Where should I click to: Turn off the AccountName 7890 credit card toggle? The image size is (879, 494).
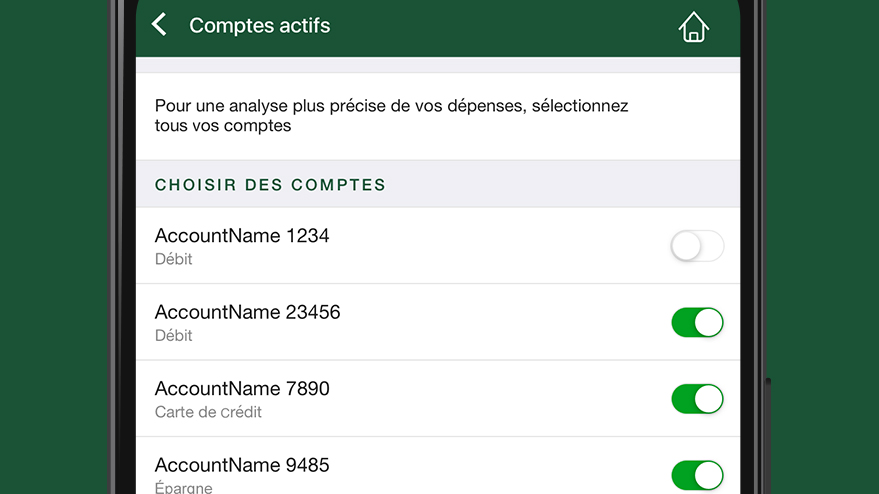pyautogui.click(x=697, y=399)
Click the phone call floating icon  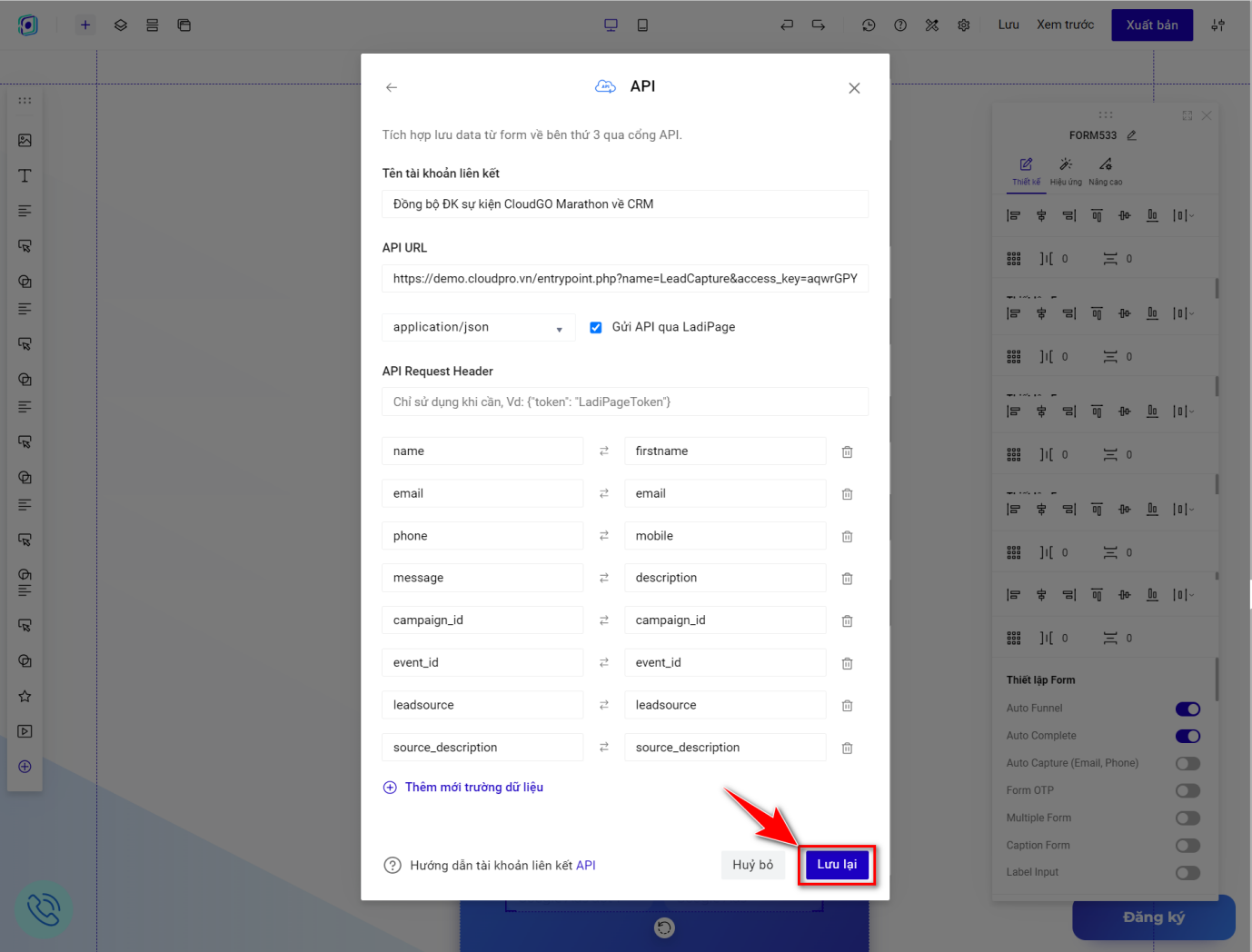(x=43, y=909)
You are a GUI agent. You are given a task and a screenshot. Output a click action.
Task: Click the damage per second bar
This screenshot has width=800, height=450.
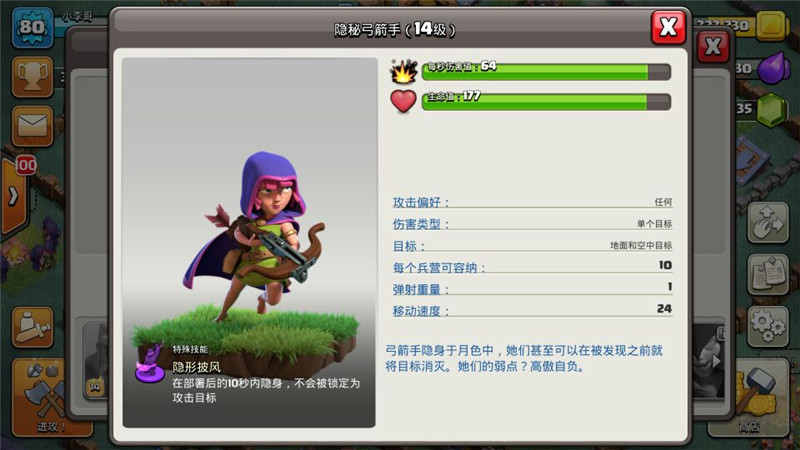point(546,71)
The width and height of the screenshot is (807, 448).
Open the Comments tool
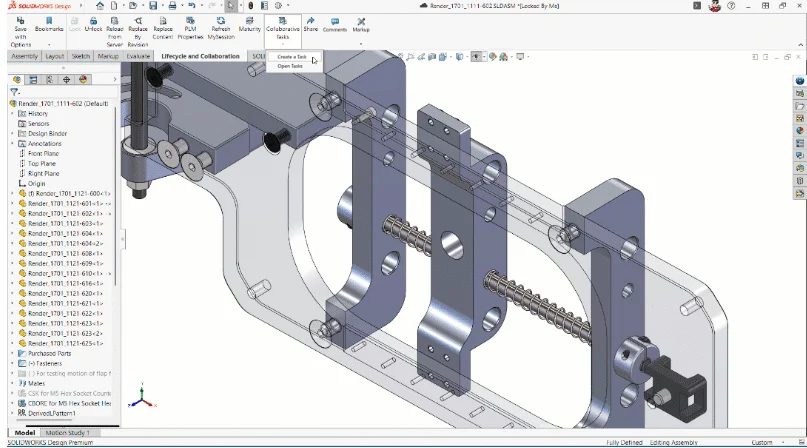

# WRITTEN PROBLEM:
Reproduce the part of the material that opens with the line containing "You are a GUI" and closes with the end of the material, requests included. Multiply every coordinate in the answers by 2.1 and round to whole numbers, with halves rounded up, and leave the pictures out.

# SOLUTION BELOW:
You are a GUI agent. You are given a task and a screenshot. Output a click action.
Task: Click the damage per second bar
This screenshot has width=800, height=450.
point(1147,149)
The width and height of the screenshot is (807, 448).
Open the Comments tool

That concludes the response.